▸ **GIVEN INFORMATION**
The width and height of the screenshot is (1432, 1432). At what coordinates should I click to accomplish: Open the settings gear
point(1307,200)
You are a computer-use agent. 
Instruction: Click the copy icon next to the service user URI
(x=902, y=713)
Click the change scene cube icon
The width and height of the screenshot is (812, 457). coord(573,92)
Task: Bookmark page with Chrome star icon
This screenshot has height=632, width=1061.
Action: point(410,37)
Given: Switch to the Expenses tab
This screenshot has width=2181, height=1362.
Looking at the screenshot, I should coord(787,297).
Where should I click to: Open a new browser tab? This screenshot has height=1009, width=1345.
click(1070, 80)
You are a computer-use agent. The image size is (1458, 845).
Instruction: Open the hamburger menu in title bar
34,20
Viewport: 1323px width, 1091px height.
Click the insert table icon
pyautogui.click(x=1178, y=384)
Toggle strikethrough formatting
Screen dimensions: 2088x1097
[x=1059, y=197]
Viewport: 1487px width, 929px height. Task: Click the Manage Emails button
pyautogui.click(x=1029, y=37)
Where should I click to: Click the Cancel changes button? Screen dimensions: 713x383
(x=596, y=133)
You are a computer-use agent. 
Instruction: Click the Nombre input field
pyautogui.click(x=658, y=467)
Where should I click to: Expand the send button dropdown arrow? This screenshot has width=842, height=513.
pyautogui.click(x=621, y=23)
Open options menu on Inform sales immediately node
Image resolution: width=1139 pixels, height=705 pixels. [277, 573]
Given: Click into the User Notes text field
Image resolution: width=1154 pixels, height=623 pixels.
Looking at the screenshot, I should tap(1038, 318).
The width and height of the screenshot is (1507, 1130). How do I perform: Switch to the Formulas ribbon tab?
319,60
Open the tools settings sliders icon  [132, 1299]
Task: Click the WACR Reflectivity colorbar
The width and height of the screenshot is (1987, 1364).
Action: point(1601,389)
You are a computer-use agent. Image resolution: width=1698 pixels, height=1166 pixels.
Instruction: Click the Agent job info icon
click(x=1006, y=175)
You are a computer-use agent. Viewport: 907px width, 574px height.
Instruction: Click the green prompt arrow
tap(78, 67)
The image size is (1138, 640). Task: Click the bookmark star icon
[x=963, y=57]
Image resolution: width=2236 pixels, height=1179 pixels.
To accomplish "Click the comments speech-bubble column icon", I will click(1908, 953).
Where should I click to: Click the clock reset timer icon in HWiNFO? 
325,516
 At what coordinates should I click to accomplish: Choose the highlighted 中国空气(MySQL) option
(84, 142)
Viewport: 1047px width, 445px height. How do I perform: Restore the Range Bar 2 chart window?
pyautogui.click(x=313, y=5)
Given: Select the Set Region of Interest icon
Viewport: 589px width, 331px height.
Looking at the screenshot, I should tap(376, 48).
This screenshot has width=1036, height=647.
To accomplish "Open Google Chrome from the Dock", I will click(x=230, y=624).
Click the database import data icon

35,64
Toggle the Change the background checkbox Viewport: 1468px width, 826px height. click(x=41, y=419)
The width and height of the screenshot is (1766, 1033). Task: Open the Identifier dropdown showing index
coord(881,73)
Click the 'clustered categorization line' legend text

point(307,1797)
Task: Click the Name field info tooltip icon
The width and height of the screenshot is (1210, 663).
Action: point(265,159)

▸ **THE TASK**
Copy the entries above exactly, so that each line matches the original.

▸ **RESULT OF THIS TASK**
The width and height of the screenshot is (1432, 1432). At what coordinates should I click to accomplish: Open the settings gear
point(1307,200)
You are a computer-use agent. 
Instruction: Click the copy icon next to the service user URI
(x=902, y=713)
Click the change scene cube icon
The width and height of the screenshot is (812, 457). coord(573,92)
Task: Bookmark page with Chrome star icon
This screenshot has height=632, width=1061.
Action: point(410,37)
Given: Switch to the Expenses tab
This screenshot has width=2181, height=1362.
Looking at the screenshot, I should coord(787,297).
Where should I click to: Open a new browser tab? This screenshot has height=1009, width=1345.
click(1070, 80)
You are a computer-use agent. The image size is (1458, 845).
Instruction: Open the hamburger menu in title bar
34,20
Viewport: 1323px width, 1091px height.
Click the insert table icon
pyautogui.click(x=1178, y=384)
Toggle strikethrough formatting
Screen dimensions: 2088x1097
[x=1059, y=197]
Viewport: 1487px width, 929px height. Task: Click the Manage Emails button
pyautogui.click(x=1029, y=37)
Where should I click to: Click the Cancel changes button? Screen dimensions: 713x383
(x=596, y=133)
You are a computer-use agent. 
Instruction: Click the Nombre input field
pyautogui.click(x=658, y=467)
Where should I click to: Expand the send button dropdown arrow? This screenshot has width=842, height=513.
pyautogui.click(x=621, y=23)
Open options menu on Inform sales immediately node
Image resolution: width=1139 pixels, height=705 pixels. [277, 573]
Given: Click into the User Notes text field
Image resolution: width=1154 pixels, height=623 pixels.
Looking at the screenshot, I should tap(1038, 318).
The width and height of the screenshot is (1507, 1130). How do I perform: Switch to the Formulas ribbon tab?
319,60
Open the tools settings sliders icon  [132, 1299]
Task: Click the WACR Reflectivity colorbar
The width and height of the screenshot is (1987, 1364).
Action: point(1601,389)
You are a computer-use agent. Image resolution: width=1698 pixels, height=1166 pixels.
Instruction: Click the Agent job info icon
click(x=1006, y=175)
You are a computer-use agent. Viewport: 907px width, 574px height.
Instruction: Click the green prompt arrow
tap(78, 67)
The image size is (1138, 640). Task: Click the bookmark star icon
[x=963, y=57]
Image resolution: width=2236 pixels, height=1179 pixels.
To accomplish "Click the comments speech-bubble column icon", I will click(1908, 953).
Where should I click to: Click the clock reset timer icon in HWiNFO? 
325,516
 At what coordinates should I click to accomplish: Choose the highlighted 中国空气(MySQL) option
(84, 142)
Viewport: 1047px width, 445px height. How do I perform: Restore the Range Bar 2 chart window?
pyautogui.click(x=313, y=5)
Given: Select the Set Region of Interest icon
Viewport: 589px width, 331px height.
Looking at the screenshot, I should tap(376, 48).
This screenshot has width=1036, height=647.
To accomplish "Open Google Chrome from the Dock", I will click(x=230, y=624).
Click the database import data icon

35,64
Toggle the Change the background checkbox Viewport: 1468px width, 826px height. click(x=41, y=419)
The width and height of the screenshot is (1766, 1033). Task: Open the Identifier dropdown showing index
coord(881,73)
Click the 'clustered categorization line' legend text

point(307,1797)
Task: Click the Name field info tooltip icon
The width and height of the screenshot is (1210, 663).
Action: point(265,159)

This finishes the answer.